As she passed da Silva, he looked up at her groggily. In his expression there was still the ghost of desire.
“You jerk,” she said to him and walked on and went down the stairs.
Phil felt his heart hammering ten, eleven, twelve times, like a clock striking, and then he was racing downstairs and someone was pounding along after him.
He caromed off the open front door and stumbled down the steps in time to see a dark car roar off. Greeley was beside him now, barking orders into a pocket radio. From the other end of the street, another car shot in. Red plumes shot forward from under its hood as it rocket-braked to a heaving stop. Greeley piled into the back seat. Phil scrambled in after him.
“You can still see them,” Greeley yelled at the driver. “Take all chances. Rockets!” Then he turned to Phil.
“Who are you?”
“Phil Gish of the U.S. Newsmoon,” Phil replied recklessly, but the last word was lost in the rocket’s roar.
The other car had been about five blocks away when they had taken off.

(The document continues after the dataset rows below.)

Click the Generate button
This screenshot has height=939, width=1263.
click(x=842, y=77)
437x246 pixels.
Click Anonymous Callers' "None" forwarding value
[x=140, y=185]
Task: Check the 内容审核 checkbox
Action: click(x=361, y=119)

As Phil untwisted himself with difficulty from the huddle into which acceleration had thrown him, he saw that its lead had been reduced to almost one block.
“Douse the jets,” Greeley ordered. “We can curb them on our regulars; but watch out they don’t shift. They may have rockets. Where do you stand in Project Kitty, Gish?”
“Sort of special observer,” Phil improvised gaspingly, still hanging on with both hands. “My section has decided the green cat may not be dangerous.”
“What?” Greeley demanded, peering ahead.
“Didn’t you feel it up there?” Phil asked.
“Feel what?” Greeley said, his eyes measuring the lessening distance between the two cars. “You mean the horror?”
“No,” Phil said. “Peace. Understanding -”
But just then the car ahead of them slowed a bit and something green flashed out of it, roiled over half a dozen times, and darted toward an alley.
“Brakes!” Greeley yelled and Phil almost tumbled into the lap of the man beside the driver as the forward rockets jetted and the back of the car lifted and slammed down. Then he realized he was the only one left in the car and scrambled out.
“The alley’s blind; there’s no way for it to get out,” Greeley was calling. “Advance abreast. Gish, back us up!”
“Don’t hurt him,” Phil warned.
“We know enough for that!” Greeley yelled back.
By this time Phil was behind them, and saw the green cat crouching defiantly in the narrow alley’s blind end, some twenty feet away from the advancing men.
The distance lessened to ten, and then the green cat darted forward, dodged this way, that, and dove between Greeley and the man on his right, straight into Phil’s outstretched hands.
“Lucky!” Phil said blissfully, lifting the cat closer.
Five claws raked his chin painfully, while fifteen others dug into his hands.
He looked at the little face. Except for its color, it was a most ordinary, though spittingly furious cat face. In fact, it was a most ordinary cat.
And he could smell the dye.
“Here,” he said calmly and handed the animal to Greeley.
“Lucky?” Greeley yelled as the claws sank into his hands. “It’s a dye-job, or I’ll eat it! They had it all ready and threw it out to misdirect us. Come on! Here, take it, Simms, we’ve got to keep it to be on the safe side.”
And presumably a third man’s hands got clawed as they sprinted to the car.
But Phil was not with them. He hadn’t the heart. As the rockets roared again, he simply stood halfway down the alley, scratched and weary.